Bryan Keller, one of the study authors, said that the study also focuses on why sharks can travel seas and find their way back to feed, breed and give birth, said marine policy specialist. Sharks respond to the magnetic fields. Scientists were not aware that they used it as a natural Global Positioning System. Sharks can travel 20,000 kilometers and return to the same spot again.

Researchers exposed 20 bonnetheads to magnetic conditions that simulated areas hundreds of miles away from where they were caught off Florida. Sharks began to swim north when the magnetic cues made them think they were south of where they should be. Robert Hueter, senior scientist emeritus at Mote Marine Laboratory & Aquarium, who was not involved in the study said that the finding is compelling.

Hueter said the study is needed to find how the sharks use the magnetic fields to determine their location and whether larger, long-distance migrating sharks use a similar system to find their way. He also raised the question that even if the sharks are sensitive to magnetic orientation, do they use this as a natural Global Positioning System to navigate in the oceans and how do they use it? The authors of the study have made progress in these findings.

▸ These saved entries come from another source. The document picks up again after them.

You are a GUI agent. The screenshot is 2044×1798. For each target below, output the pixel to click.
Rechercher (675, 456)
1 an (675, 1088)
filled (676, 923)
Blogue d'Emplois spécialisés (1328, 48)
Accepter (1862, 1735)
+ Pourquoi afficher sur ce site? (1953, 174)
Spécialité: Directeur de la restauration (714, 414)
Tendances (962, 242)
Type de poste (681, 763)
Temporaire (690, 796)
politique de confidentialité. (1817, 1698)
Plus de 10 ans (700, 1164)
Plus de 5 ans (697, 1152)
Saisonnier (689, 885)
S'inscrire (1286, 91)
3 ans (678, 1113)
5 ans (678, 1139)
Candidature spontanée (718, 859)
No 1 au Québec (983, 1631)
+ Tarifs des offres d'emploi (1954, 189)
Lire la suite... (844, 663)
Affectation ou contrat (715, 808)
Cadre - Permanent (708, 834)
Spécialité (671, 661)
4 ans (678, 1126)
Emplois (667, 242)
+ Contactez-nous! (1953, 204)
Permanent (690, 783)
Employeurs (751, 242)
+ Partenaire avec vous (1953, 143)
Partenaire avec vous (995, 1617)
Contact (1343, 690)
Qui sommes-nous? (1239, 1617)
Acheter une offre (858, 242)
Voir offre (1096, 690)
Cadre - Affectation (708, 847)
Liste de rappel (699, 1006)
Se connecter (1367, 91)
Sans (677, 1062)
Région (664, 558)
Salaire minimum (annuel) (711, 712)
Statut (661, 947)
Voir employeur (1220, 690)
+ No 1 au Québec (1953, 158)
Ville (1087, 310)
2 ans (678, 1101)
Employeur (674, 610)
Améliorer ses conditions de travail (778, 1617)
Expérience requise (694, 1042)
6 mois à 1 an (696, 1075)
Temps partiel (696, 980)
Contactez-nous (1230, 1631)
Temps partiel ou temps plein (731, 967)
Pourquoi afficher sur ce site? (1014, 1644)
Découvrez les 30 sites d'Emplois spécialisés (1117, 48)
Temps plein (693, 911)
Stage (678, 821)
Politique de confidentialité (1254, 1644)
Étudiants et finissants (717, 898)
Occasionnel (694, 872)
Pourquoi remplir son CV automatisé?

Keller said the study could help inform the management of shark species, which are in decline. A study this year found that the worldwide abundance of oceanic sharks and rays dropped more than 70% between 1970 and 2018.Researchers say the bonnethead’s reliance on Earth’s magnetic field probably is shared by other species of sharks, such as great whites, that make cross-ocean journeys. Scientists said that bonnetheads evolved with a magnetic sensitivity and other traveling sharks did not.